::: LISTED ENTRIES

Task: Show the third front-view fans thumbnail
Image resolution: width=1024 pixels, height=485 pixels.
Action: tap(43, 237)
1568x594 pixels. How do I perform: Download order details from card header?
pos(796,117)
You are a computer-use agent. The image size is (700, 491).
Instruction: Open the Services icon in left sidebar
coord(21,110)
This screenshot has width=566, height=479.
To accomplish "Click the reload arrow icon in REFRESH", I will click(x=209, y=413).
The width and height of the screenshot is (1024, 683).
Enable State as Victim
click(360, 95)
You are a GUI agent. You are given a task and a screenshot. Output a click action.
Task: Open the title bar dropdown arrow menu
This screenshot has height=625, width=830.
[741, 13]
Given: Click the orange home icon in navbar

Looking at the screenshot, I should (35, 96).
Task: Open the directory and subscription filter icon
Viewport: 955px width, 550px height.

::::::

> **PROBLEM REQUIREMENTS**: Every line from the one containing "This screenshot has height=625, width=830." to the close of the records must be reproduced exactly. Include both ends and nothing more.

> **ANSWER SPACE**:
This screenshot has height=625, width=830.
[741, 13]
Given: Click the orange home icon in navbar

Looking at the screenshot, I should (35, 96).
Task: Open the directory and subscription filter icon
Viewport: 955px width, 550px height.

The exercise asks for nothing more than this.